How we helped a construction giant cut fuel procurement costs by 8%

India’s infrastructure sector runs on diesel. Every idle machine, every delayed generator, every stalled project timeline traces back to one question: is fuel arriving on time, in the right quantity, and at the right cost?

The real cost of getting the last mile wrong

For large-scale operations, construction sites, mining projects, and power plants, fuel is a daily operational requirement. And yet, most companies managing multi-site fuel procurement are working with fragmented systems: multiple vendors, paper-based delivery records, and no unified visibility.

The consequences are predictable. Procurement becomes reactive. Reconciliation gets delayed. Fuel losses accumulate quietly, through pilferage, measurement errors, or simply unaccounted deliveries.

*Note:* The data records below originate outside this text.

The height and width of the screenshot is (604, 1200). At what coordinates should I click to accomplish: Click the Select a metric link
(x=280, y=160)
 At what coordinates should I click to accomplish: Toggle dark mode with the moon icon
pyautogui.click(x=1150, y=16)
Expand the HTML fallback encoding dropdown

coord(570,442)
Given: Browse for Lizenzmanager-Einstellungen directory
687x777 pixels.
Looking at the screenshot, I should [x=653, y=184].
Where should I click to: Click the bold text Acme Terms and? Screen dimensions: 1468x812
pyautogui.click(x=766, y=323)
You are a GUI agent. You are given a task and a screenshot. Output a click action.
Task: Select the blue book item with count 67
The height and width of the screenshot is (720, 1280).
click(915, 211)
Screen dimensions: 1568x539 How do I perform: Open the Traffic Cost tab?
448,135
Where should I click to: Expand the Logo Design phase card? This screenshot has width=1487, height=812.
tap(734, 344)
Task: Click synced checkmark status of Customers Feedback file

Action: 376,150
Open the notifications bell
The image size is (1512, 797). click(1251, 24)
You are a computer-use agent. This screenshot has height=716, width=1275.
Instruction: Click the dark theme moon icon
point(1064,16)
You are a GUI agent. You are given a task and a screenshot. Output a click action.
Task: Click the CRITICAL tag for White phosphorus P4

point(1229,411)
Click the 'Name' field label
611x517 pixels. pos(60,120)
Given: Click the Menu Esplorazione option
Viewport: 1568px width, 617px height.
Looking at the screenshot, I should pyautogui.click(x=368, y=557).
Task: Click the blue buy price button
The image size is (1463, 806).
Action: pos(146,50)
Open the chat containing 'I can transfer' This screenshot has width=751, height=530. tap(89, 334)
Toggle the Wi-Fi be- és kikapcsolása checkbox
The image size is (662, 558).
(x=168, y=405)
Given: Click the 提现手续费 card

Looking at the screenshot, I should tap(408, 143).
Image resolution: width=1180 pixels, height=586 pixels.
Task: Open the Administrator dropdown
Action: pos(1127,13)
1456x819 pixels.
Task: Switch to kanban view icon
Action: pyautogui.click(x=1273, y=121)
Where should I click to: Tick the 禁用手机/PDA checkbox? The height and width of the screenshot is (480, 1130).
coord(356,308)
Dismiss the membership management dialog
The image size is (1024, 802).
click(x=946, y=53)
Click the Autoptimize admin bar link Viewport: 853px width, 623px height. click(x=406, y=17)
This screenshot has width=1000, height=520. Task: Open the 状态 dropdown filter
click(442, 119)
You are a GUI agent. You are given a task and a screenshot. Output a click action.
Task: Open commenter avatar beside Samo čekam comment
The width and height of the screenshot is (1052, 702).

Globally, fuel accounts for roughly 10-25% of total last-mile delivery expenses, and even small efficiency gains produce measurable cost reductions. This is precisely why the model of fuel delivery is changing, away from transactional, vendor-by-vendor purchasing toward integrated, technology-backed supply partnerships.

Section 02

What modern fuel delivery actually looks like

Modern fuel delivery service leverages real-time tracking, centralised dashboards, and data reconciliation tools to give operations teams complete visibility across every site, every delivery, every litre. Demand forecasting means fuel arrives before a shortage occurs, not after.

The rise of the mobile petrol pump, fuel-equipped vehicles that deliver directly to the site, has been central to this transformation. Rather than sending vehicles off-site to refuel, losing productive hours and adding safety risks, fuel comes to the equipment. This model has proven especially valuable in construction and infrastructure projects where sites are remote and downtime is expensive.

Doorstep delivery of diesel and petrol is no longer a premium option for select sectors. It is quickly becoming the operational standard for any business that cannot afford supply disruptions. India’s last-mile delivery market reflects this shift, valued at USD 7.4 billion in 2025 and projected to reach USD 24.5 billion by 2034 

Case study: powering infrastructure at scale

The challenge

A giant in India’s infrastructure and construction industry runs multiple high-demand project sites across the country, requiring a reliable, high-volume diesel delivery every single day. Sites were managed through disconnected vendors, paper-based delivery records, and no unified view of fuel movement across locations. Procurement was reactive, reconciliation was delayed, and fuel losses accumulated silently across the portfolio.

The solution

FuelBuddy was deployed as a single-source fuel partner across all sites. A centralised dashboard gave operations teams real-time visibility across all locations, replacing multiple vendor relationships and manual reconciliation with a single trusted, data-driven system.

The outcome

8% reduction in overall fuel procurement costs

Within months of deployment, alongside significantly improved operational control and auditability.

The road ahead

India’s construction and infrastructure pipeline is large and growing. Government investment in roads, railways, data centres, and urban development means fuel demand at project sites will only increase. The companies that win won’t just be those with the best equipment or the lowest bid; they’ll be the ones who can execute reliably, at scale, with full control over their input costs.

Diesel delivery that is tracked, reconciled, and optimised across every site is no longer a logistics upgrade; it is a strategic capability. And doorstep delivery of fuel, precise and data-backed, is how FuelBuddy helps India’s most demanding industries stay ahead.